§ **AIM**
Rewrite the items from the start through the line containing "This screenshot has", inclusive, substituting "desktop assistant" for "GUI agent" and leaving everything else unchanged.

**** GIVEN DATA ****

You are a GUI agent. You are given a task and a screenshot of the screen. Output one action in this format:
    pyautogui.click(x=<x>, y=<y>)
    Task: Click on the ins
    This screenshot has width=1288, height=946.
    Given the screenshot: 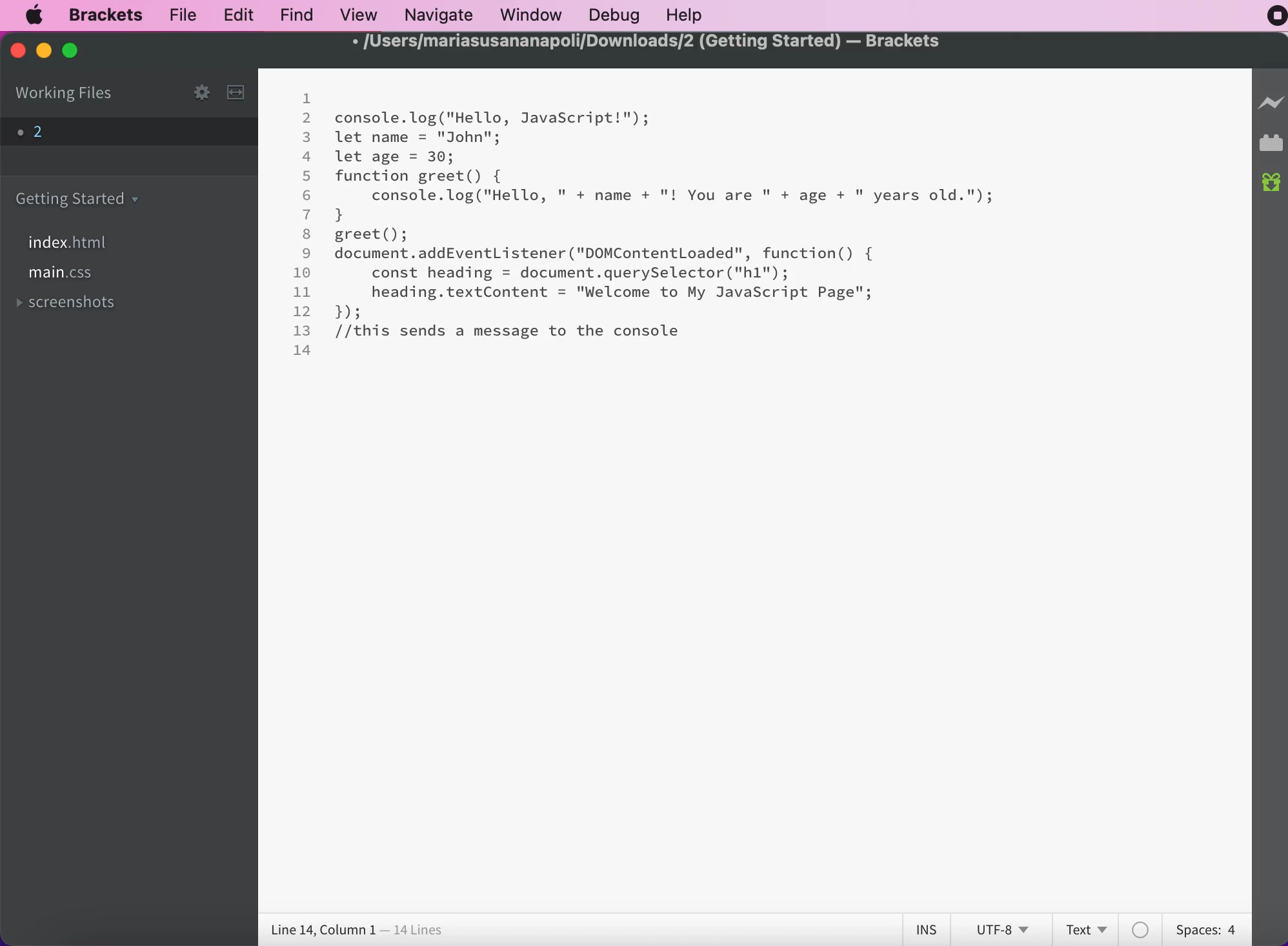 What is the action you would take?
    pyautogui.click(x=923, y=926)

****

§ **REPLY TO THE TASK**
You are a desktop assistant. You are given a task and a screenshot of the screen. Output one action in this format:
    pyautogui.click(x=<x>, y=<y>)
    Task: Click on the ins
    This screenshot has width=1288, height=946.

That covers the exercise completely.